It goes like this: there’s something you want to estimate and you have some data. Maybe, to take my favorite recent example, you want to break down support for school vouchers by religion, ethnicity, income, and state (or maybe you’d like to break it down even further, but you have to start somewhere).
Or maybe you want to estimate the difference between how rich and poor people vote, by state, over several decades—but you’re lazy and all you want to work with are the National Election Studies, which only have a couple thousand respondents, at most, in any year, and don’t even cover all the states.
Or maybe you want to estimate the concentration of cat allergen in a bunch of dust samples, while simultaneously estimating the calibration curve needed to get numerical estimates, all in the presence of contamination that screws up your calibration.
Or maybe you want to identify the places in the United States where it’s cost-effective to test your house for radon gas—and the data you have across the country are 80,000 noisy measurements, 5,000 accurate measurements, and some survey data and geological information.
Or maybe you want to understand how perchloroethylene is absorbed in the body—a process that is active at the time scale of minutes and also weeks—given only a couple dozen measurements on each of a few people.
Or maybe you want to get a picture of brain activity given indirect measurements from a big clanking physical device encircling a person’s head.
Or maybe you want to estimate what might have happened in past elections had the Democrats or Republicans received 1% more, or 2% more, or 3% more, of the vote.
Or maybe . . . or maybe . . .
What all these examples have in common is some data—not enough, never enough!—and a vague sense arising in my mind of what the answer should look like.
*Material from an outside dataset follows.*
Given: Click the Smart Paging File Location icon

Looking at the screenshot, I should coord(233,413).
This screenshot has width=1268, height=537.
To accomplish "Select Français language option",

Not exactly what it would look like—for example, I did not in any way anticipate the now-notorious pattern of vouchers being more popular among rich white Catholics and evangelicals and among poor blacks and Hispanics (maybe I should’ve anticipated it; I’m not proud in the level of ignorance that I had that allowed this finding to surprise me, I’m just stating the facts)—but what it could look like. Or, maybe it would be more accurate to say, various things that wouldn’t look right, if I were to see them.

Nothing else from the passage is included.